══ Aangeleverd materiaal

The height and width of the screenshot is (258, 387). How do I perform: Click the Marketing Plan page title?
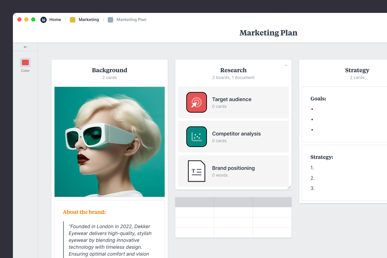click(268, 33)
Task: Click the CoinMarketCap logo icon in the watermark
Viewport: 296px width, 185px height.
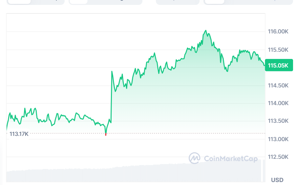Action: [x=194, y=158]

════

Werk alle rijen hierboven bij door "screenshot" te vervangen door "screen capture" en laat de rest ongewijzigd. Laat de afbeeldingen weg uit je antwoord.

The height and width of the screen capture is (258, 387). How do I perform: Click the Marketing Plan page title?
click(268, 33)
Task: Click the CoinMarketCap logo icon in the watermark
Viewport: 296px width, 185px height.
Action: [x=194, y=158]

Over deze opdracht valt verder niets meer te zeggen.